ACTIVITY. Copy the lines exactly as they appear, starting with the first line of the records and ending with the line that contains "85-17 NORTHERN BLVD".

INPUT RECORDS.
· · ·
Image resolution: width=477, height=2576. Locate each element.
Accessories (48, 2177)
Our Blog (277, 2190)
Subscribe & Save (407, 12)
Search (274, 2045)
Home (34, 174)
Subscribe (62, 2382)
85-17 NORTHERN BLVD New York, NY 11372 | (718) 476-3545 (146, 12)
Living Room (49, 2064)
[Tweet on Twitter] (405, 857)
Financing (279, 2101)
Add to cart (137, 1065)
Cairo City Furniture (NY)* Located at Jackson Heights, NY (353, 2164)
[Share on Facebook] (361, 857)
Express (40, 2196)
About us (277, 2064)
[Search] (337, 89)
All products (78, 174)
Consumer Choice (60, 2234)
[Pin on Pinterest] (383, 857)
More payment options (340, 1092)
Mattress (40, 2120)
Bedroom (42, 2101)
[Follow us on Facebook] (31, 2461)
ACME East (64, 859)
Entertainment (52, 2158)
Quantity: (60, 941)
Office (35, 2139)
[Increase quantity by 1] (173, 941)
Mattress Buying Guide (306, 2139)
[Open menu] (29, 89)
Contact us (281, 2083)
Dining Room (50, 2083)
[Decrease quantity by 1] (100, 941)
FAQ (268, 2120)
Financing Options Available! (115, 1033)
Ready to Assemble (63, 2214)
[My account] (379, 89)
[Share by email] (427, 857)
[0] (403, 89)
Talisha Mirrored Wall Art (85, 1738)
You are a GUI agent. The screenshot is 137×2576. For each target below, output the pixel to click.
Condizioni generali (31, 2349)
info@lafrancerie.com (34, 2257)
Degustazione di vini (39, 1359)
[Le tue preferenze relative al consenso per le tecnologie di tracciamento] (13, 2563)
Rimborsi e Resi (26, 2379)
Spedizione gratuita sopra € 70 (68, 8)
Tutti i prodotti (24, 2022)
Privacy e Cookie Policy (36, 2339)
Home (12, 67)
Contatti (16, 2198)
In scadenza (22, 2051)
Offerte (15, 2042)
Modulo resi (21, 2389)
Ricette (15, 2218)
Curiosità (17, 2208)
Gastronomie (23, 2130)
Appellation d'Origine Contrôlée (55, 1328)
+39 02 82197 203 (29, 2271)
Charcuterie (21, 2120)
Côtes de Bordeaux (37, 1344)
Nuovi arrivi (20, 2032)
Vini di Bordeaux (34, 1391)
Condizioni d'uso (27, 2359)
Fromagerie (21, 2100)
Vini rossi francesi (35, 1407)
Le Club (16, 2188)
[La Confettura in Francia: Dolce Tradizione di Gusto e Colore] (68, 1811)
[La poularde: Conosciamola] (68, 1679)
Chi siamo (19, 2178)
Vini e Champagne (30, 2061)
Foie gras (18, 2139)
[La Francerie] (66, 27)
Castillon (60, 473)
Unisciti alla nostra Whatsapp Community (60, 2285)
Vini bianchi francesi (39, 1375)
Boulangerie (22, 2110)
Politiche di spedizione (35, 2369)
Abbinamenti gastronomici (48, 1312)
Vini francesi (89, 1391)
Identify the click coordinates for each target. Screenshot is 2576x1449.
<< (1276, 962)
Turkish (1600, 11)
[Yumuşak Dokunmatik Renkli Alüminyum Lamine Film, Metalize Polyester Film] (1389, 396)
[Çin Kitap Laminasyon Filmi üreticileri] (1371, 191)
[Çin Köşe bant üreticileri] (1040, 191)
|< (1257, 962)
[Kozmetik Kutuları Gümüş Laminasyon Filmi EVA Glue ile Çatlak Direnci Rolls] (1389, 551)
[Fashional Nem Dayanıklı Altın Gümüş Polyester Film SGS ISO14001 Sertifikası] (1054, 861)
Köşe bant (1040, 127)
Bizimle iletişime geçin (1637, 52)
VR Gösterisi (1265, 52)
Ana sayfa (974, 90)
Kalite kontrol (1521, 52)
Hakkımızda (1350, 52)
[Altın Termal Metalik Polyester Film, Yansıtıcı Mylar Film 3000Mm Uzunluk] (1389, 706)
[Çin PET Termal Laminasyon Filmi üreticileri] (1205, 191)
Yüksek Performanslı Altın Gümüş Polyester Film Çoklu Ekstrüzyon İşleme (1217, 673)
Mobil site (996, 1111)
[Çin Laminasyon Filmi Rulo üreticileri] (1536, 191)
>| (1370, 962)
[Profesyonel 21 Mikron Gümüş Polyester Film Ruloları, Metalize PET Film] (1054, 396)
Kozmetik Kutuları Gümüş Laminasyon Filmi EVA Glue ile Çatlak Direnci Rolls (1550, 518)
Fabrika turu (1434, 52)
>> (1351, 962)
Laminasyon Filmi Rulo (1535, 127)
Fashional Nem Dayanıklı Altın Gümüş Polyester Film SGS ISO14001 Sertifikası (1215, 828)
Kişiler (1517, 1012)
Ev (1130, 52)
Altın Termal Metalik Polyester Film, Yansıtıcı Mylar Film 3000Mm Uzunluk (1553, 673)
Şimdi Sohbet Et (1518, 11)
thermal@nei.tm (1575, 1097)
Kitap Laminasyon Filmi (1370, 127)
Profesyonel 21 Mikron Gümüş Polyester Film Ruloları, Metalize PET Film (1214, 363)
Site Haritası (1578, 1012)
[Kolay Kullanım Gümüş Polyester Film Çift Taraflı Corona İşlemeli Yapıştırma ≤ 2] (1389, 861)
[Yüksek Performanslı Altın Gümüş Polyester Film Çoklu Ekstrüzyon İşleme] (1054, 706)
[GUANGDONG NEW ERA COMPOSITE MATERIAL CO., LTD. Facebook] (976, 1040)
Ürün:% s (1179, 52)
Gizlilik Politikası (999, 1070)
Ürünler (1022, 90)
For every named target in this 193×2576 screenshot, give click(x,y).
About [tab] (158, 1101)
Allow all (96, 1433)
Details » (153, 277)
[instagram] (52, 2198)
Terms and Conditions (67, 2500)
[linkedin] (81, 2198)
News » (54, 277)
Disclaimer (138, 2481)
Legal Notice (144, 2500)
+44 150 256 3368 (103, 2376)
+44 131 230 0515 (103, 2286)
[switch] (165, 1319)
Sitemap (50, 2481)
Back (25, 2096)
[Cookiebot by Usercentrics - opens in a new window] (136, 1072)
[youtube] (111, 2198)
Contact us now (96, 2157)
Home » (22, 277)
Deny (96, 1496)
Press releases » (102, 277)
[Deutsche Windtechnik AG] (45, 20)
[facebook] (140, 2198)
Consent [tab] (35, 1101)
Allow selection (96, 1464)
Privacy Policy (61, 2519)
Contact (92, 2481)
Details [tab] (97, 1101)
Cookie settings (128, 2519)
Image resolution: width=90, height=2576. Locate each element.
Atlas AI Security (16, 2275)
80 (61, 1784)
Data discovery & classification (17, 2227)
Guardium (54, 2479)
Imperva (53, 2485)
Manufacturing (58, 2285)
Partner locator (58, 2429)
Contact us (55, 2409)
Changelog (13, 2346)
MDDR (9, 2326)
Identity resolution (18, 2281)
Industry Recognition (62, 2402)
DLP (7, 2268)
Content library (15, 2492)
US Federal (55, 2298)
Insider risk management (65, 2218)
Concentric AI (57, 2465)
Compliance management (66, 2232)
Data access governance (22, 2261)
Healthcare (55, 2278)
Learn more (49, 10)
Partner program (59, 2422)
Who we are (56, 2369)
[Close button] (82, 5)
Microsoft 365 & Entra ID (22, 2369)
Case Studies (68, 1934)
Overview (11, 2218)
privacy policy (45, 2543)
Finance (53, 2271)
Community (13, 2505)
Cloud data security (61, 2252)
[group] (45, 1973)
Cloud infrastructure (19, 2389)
· · ·
EXPECTED ANSWER.
Image resolution: width=477, height=2576. Locate each element.
Accessories (48, 2177)
Our Blog (277, 2190)
Subscribe & Save (407, 12)
Search (274, 2045)
Home (34, 174)
Subscribe (62, 2382)
85-17 NORTHERN BLVD New York, NY 11372 | (718) 476-3545 (146, 12)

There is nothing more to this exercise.